Wednesday, September 20, 2006

Walter Cronkite 1916-2009

Born in St. Joseph, Missouri, in November 1916, long-time CBS-TV News anchorman Walter Leland Cronkite, Jr., was raised in Houston, Texas. He went to Houston's San Jacinto High School. In 1933, he became a student at the University of Texas.
In Austin, Cronkite worked at both his college newspaper, The Daily Texan, and the State Capitol forming a lifelong tie to the city. He got paid for part-time work as a copy boy and sometimes reporter for various newspapers at their Capitol bureaus. "It was a very happy time in my life," Cronkite said during a 1999 reunion for The Daily Texan's centennial celebration. "I had too good a time," he added, saying that he visits Austin "as often as I can but not often enough." His daughter Kathy and her family live there.

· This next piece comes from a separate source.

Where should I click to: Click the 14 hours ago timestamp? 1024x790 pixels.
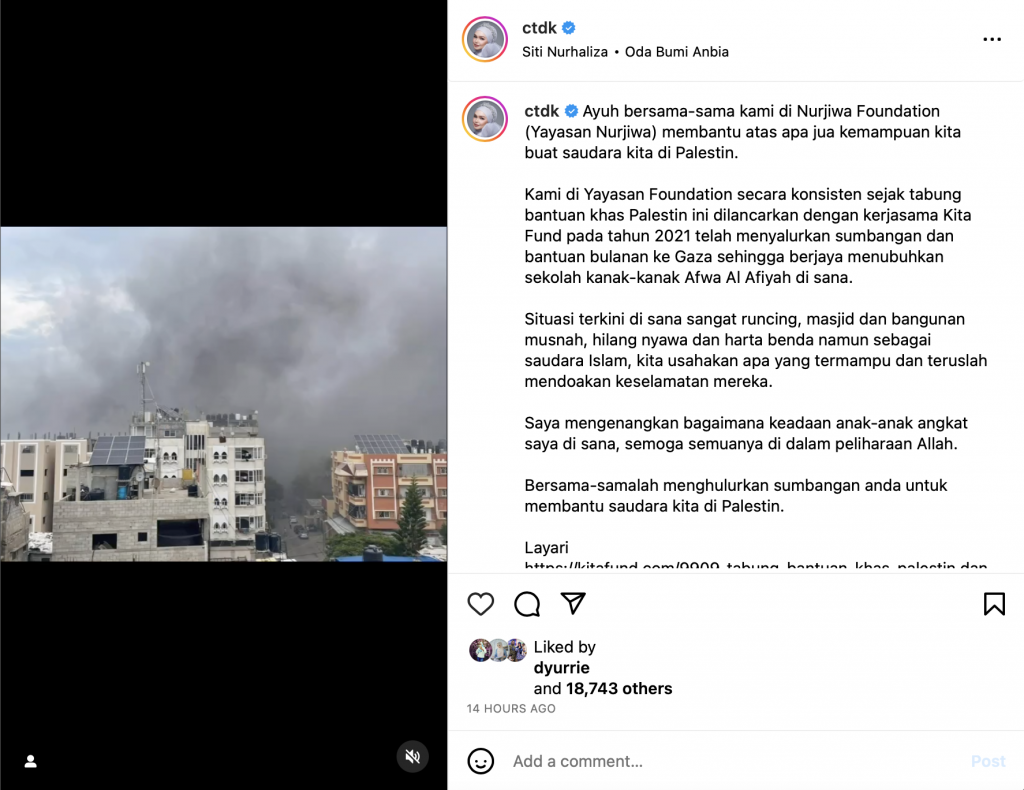click(511, 708)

At UT, Cronkite joined the Chi Phi fraternity and ran for freshman class president. He lost to high school buddy Joe Greenhill, who was later chief justice of the Texas Supreme Court. Cronkite's newspaper work, along with a magazine article he read about a foreign correspondent, motivated him to quit UT in 1935 and take a full-time news job at the Houston Post.
Another professional influence on Cronkite was long-time Texas newspaperman Gordon Kent Shearer, perhaps best known for his service as bureau chief for the United Press in Austin. He opened that office in 1927 and worked there for twenty years. Shearer's column, "Under the Dome," was a popular political feature. Cronkite worked under Shearer and credited much of his early journalistic training to him.

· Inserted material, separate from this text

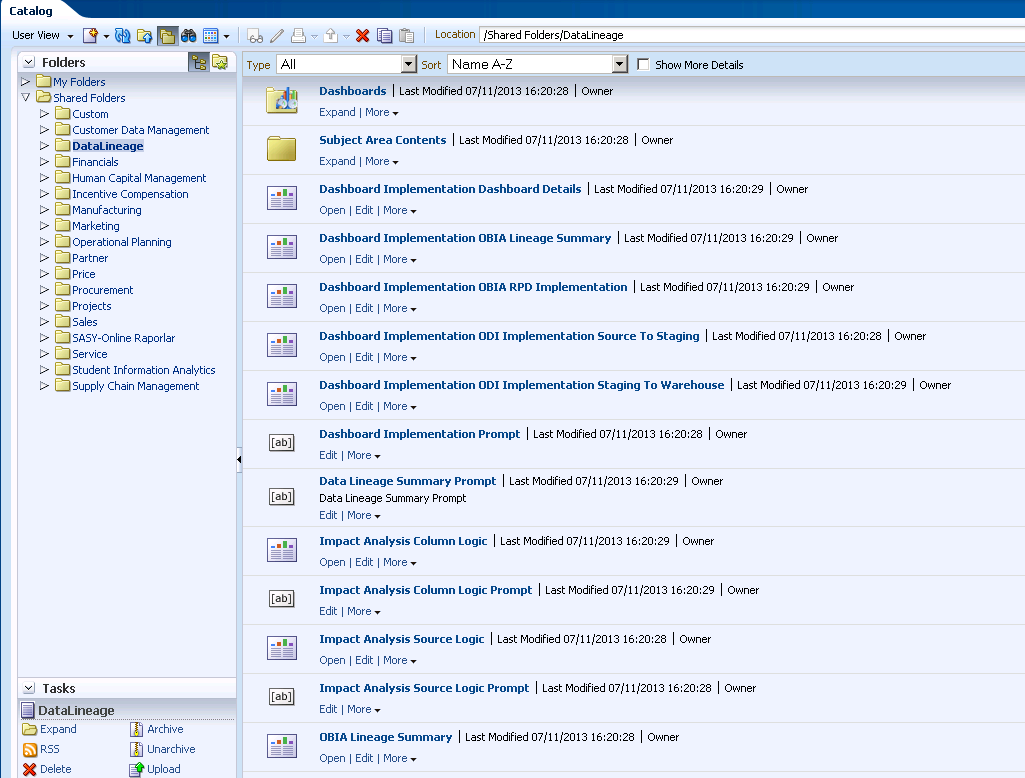
Task: Open the Print icon in the toolbar
Action: click(x=298, y=34)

Cronkite got his training in broadcast journalism at Midwestern radio stations, and during World War II he covered the European theater for United Press. After the war, he served as chief United Press correspondent at the Nuremberg trials.
Cronkite joined CBS News in 1950, worked on a variety of programs, and covered national political conventions and elections from 1952 to 1981. He was one of the original creators of the CBS Evening News in 1962. He anchored that broadcast until his 1981 retirement. The public's perception of him as honest, objective and level-headed led to his popular title as "the most trusted man in America." His nightly sign-off, "and that's the way it is," was his trademark. His voice enthusiastically narrated the U.S. manned space program and was one of relative reason during the Vietnam War and the Watergate scandal.